Gradually the symptoms begin to worsen and supervision and care of the individual become necessary. This stage can range from 2-10 years. This stage of AD symptoms includes increased memory loss and confusion, inability to learn new things, difficulty talking, reading, and writing, difficulty organizing thoughts, shortened attention span, hallucinations, paranoia, delusions, impulsive behavior, restlessness, and outbursts of anger.

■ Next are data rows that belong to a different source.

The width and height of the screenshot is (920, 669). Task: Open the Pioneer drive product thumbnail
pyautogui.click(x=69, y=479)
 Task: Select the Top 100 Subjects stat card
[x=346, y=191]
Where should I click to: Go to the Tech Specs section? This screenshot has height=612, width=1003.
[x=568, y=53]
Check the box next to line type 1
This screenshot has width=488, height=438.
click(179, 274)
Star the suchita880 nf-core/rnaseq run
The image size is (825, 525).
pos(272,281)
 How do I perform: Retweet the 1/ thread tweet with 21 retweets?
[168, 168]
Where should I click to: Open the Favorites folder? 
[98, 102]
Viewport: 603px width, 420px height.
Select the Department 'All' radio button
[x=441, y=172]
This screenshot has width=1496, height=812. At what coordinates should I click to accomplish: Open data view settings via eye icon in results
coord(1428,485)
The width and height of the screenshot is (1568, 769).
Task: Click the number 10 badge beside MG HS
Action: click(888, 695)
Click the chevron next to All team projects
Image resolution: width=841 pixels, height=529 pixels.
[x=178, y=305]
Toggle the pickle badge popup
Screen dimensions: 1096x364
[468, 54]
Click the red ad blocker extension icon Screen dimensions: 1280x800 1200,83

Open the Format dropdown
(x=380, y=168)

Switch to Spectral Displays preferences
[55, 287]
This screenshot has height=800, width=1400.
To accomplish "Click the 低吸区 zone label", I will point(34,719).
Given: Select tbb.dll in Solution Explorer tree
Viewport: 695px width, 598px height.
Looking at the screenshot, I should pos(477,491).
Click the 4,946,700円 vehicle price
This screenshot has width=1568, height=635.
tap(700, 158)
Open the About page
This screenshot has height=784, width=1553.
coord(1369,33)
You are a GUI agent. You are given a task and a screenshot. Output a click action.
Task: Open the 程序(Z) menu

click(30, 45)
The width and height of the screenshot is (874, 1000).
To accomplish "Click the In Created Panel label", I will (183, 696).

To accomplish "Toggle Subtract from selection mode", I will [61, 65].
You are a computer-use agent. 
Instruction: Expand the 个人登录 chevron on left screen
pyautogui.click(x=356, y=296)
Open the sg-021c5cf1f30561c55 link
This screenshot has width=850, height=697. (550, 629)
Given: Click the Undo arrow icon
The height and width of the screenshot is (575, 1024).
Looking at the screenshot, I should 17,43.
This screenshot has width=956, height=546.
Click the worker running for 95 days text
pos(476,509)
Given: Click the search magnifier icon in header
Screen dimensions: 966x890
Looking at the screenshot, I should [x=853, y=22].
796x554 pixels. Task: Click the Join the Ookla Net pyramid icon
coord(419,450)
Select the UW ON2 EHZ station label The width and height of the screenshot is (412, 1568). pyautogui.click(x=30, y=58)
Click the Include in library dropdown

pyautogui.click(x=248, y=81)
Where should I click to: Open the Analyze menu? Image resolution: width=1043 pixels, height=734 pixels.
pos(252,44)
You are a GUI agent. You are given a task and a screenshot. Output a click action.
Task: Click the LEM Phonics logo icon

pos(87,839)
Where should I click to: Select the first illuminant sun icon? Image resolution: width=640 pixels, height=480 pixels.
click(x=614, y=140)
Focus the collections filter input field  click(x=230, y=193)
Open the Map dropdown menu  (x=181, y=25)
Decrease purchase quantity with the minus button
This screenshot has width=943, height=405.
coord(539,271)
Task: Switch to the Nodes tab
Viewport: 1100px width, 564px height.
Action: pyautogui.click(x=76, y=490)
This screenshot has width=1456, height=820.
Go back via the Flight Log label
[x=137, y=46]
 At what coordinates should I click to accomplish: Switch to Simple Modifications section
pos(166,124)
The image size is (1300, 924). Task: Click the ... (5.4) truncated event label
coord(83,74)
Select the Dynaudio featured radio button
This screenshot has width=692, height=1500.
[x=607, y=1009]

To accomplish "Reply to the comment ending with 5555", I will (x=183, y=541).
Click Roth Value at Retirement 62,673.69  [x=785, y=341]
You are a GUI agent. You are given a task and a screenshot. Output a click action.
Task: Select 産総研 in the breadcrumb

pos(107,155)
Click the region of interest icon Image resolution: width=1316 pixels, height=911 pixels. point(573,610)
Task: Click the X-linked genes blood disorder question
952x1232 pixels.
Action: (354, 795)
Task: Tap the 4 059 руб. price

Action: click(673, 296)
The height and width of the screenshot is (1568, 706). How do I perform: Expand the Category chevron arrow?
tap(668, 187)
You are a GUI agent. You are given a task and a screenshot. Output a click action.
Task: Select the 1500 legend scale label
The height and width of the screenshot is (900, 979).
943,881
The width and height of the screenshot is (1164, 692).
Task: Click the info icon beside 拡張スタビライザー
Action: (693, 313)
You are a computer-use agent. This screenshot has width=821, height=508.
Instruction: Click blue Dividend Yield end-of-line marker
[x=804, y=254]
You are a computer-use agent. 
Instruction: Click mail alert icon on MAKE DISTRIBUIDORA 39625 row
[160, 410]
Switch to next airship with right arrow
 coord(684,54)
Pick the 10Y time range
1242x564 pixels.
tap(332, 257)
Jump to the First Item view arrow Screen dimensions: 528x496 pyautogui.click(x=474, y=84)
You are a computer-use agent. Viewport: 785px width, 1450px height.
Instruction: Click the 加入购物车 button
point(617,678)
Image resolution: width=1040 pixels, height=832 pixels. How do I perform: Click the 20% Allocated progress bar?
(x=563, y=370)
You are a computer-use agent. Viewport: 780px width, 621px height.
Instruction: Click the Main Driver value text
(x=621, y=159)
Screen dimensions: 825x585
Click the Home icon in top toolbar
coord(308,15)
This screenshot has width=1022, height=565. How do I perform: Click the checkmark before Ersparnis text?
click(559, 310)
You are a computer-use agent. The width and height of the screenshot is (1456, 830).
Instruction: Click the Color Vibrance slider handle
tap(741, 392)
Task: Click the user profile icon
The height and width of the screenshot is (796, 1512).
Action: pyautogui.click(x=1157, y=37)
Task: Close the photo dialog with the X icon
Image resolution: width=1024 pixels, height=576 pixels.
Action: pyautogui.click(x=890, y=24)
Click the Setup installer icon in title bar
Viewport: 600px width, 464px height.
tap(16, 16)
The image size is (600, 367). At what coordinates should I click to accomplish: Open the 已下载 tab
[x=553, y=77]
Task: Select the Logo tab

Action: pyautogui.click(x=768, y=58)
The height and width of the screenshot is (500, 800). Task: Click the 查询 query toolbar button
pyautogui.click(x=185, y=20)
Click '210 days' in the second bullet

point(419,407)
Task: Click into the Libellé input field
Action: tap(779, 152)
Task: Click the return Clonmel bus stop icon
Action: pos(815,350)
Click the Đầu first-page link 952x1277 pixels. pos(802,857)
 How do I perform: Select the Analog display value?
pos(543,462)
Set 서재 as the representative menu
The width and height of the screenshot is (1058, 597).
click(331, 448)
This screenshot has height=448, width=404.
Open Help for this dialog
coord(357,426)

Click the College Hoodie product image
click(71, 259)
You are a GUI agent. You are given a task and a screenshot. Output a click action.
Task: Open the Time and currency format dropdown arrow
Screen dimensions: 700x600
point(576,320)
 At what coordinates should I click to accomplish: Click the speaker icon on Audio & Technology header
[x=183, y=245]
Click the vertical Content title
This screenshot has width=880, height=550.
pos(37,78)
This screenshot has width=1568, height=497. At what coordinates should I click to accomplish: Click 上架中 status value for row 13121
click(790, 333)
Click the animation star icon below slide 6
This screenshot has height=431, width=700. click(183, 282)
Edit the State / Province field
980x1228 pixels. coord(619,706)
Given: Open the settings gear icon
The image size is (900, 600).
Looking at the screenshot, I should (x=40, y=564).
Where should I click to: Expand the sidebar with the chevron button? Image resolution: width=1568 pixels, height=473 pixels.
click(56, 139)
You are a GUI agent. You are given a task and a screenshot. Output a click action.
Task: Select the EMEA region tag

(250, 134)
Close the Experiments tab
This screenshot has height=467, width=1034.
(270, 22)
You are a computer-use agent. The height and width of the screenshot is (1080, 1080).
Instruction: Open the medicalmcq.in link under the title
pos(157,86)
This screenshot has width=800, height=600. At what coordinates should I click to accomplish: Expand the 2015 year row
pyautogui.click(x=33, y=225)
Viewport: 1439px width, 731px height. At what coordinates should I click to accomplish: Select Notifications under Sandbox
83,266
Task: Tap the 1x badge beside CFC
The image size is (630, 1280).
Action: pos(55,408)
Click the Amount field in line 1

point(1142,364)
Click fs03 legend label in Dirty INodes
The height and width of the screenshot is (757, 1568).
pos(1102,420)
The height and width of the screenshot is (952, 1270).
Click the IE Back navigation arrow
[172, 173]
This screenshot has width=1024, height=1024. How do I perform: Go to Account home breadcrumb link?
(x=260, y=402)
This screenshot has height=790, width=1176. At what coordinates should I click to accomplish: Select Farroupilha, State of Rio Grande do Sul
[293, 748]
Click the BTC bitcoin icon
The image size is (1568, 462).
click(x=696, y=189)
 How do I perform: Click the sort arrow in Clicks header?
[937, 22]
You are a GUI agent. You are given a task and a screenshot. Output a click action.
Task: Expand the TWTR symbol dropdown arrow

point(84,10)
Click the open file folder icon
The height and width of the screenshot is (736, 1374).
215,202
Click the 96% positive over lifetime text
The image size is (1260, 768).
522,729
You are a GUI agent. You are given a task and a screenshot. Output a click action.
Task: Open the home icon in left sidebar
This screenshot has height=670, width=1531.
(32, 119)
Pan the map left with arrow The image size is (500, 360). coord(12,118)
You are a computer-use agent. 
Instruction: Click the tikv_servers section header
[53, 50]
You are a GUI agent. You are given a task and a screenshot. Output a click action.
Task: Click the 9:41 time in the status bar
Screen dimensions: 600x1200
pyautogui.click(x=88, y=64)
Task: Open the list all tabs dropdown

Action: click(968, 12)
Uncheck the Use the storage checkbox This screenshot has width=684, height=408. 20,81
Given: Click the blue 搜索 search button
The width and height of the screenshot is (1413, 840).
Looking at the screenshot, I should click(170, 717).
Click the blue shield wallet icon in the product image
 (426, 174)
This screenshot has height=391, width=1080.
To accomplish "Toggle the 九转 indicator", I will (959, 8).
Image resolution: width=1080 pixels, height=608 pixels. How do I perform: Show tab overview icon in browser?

The ending stages of AD result in death. This stage lasts about 1-3 years. Since the brain is no longer able to function properly, the individual can no longer do just about anything for themselves. The ending symptoms of AD include the inability to communicate, weight loss, seizures, skin infections, difficulty swallowing, increased sleeping, and loss of bowel and bladder control. Luckily, there are medications that aid the individual with the symptoms of AD.
Currently there is no cure for AD, but there are many therapies to assist and make the lives of those living with AD more comfortable. Therapies include drug therapy to help the symptoms of AD, and quality of life care. According to the National Institute of Aging Current approaches focus on helping people maintain mental function, manage behavioral symptoms, and slow down the symptoms of disease. Although there are medications that slow down some symptoms, there are no medications that actually stop the disease.
The treatment for the mild stage of AD includes a medication called cholinesterase which helps prevent the breakdown of acetylcholine. The treatment for the moderate stage of AD includes a medication called Namenda which helps regulate glutamate. Anxiety and depression medications are also given to help with the symptoms. Antipsychotics are also given to help with the hallucinations and paranoia. After the medications, the best treatment for someone with AD is a safe place where they can be when they are no longer able to do anything for themselves.
Much research is being done these days for AD. The Alzheimer’s Association has tons of different research funds in finding more causes, treatments, medications, and cures for AD. Because of the major increase of cases of AD and its expectancy to double by 2050, research is only getting bigger and more funded, which will hopefully amount to a cure of this disease.